Titus grinned, winking at Ryan as he dropped the heavy goat at his son's feet with a wet thud. "Take care of it, my boy."
Ryan looked down at the goat, his heart swelling. This was his family. This was his home. He had his life back.
Then, the bells rang.
Clang. Clang. Clang.
The frantic, desperate sound ripped through the quiet evening.
Ryan dropped the butchering knife.
Clang. Clang. Clang.
The warning bells.
From the watchtower at the gate, a man screamed, his voice cracking with terror. "Attack! Attack! An army is coming! Prepare the gates!"
Ryan's blood turned to ice.
No. Not again. Please, not again.
He looked up at his mother. The warmth had vanished from her face, replaced by ash-white fear.
He looked at his father. Titus had already drawn his heavy hunting axe, his jaw set, his eyes hard and ready for death.
This is the moment, Ryan realized, a sickening dread wrapping around his throat. This is the moment they die.
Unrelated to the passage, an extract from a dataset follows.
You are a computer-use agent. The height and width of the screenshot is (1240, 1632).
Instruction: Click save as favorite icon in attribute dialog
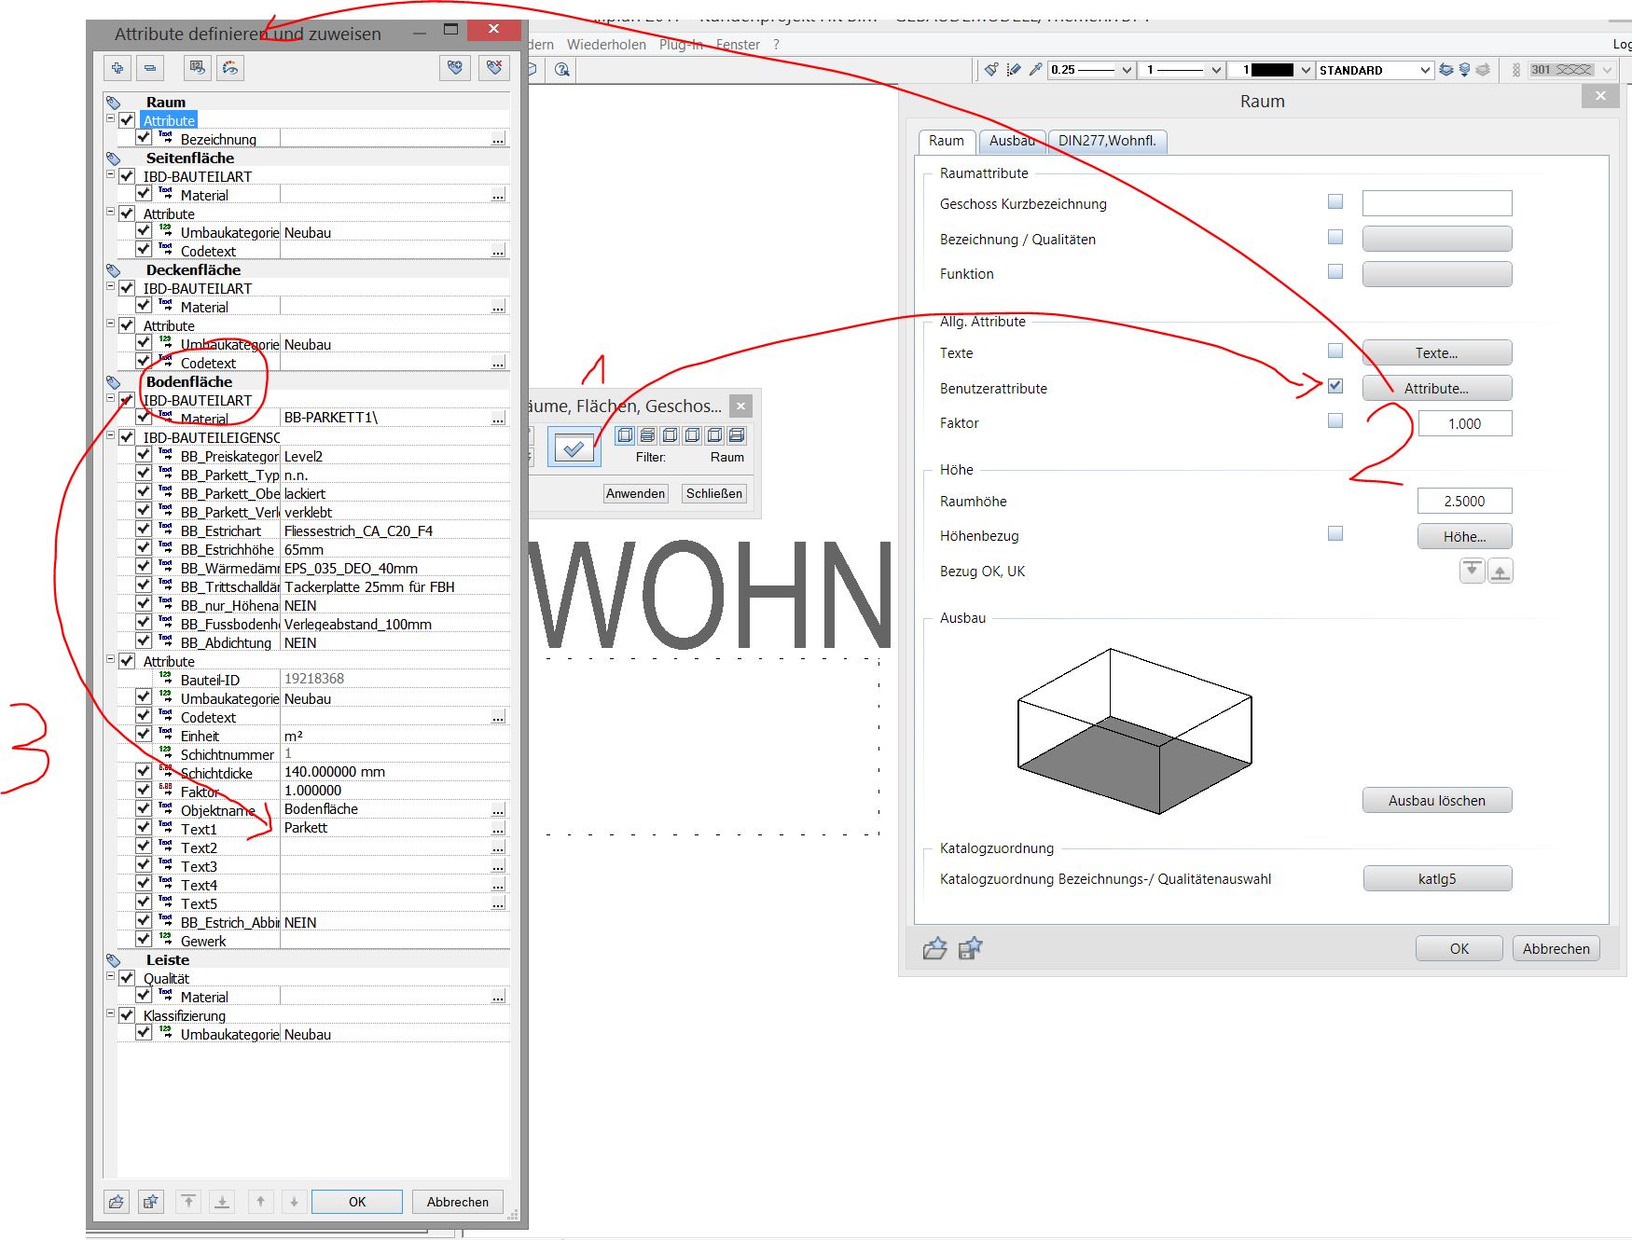click(x=150, y=1202)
This is the moment I watch them burn.
But he was not the same boy who had died in the cave.
In the ruined, starless temple, the old man watched.
Ryan's spirit-form lay on the cracked stone floor, twitching violently. Green light pulsed outward from his right eye, casting sickly shadows against the pillars.
"The Eye shows you what was," the old man murmured to the empty darkness, his voice like grinding stones. "What is. And what could be."
He leaned forward, resting his scarred hands on his knees, watching the boy's spirit moan in agony.
"First, it gives you exactly what you want. It gives you the life you lost. The people you loved. It lets you feel their warmth." The old man's eyes narrowed. "And then, it takes it all away. It forces you to watch them die, over and over, until you understand the true nature of the world."
He sat back against the throne of shadows.
"Four men before you have taken the Eye. Four men faced this test. And four men died right where you are lying, their minds broken, trapped forever in the moment of their greatest loss."
The temple held its breath.
"Will you be the fifth, boy?" the old man whispered. "Or will you wake?"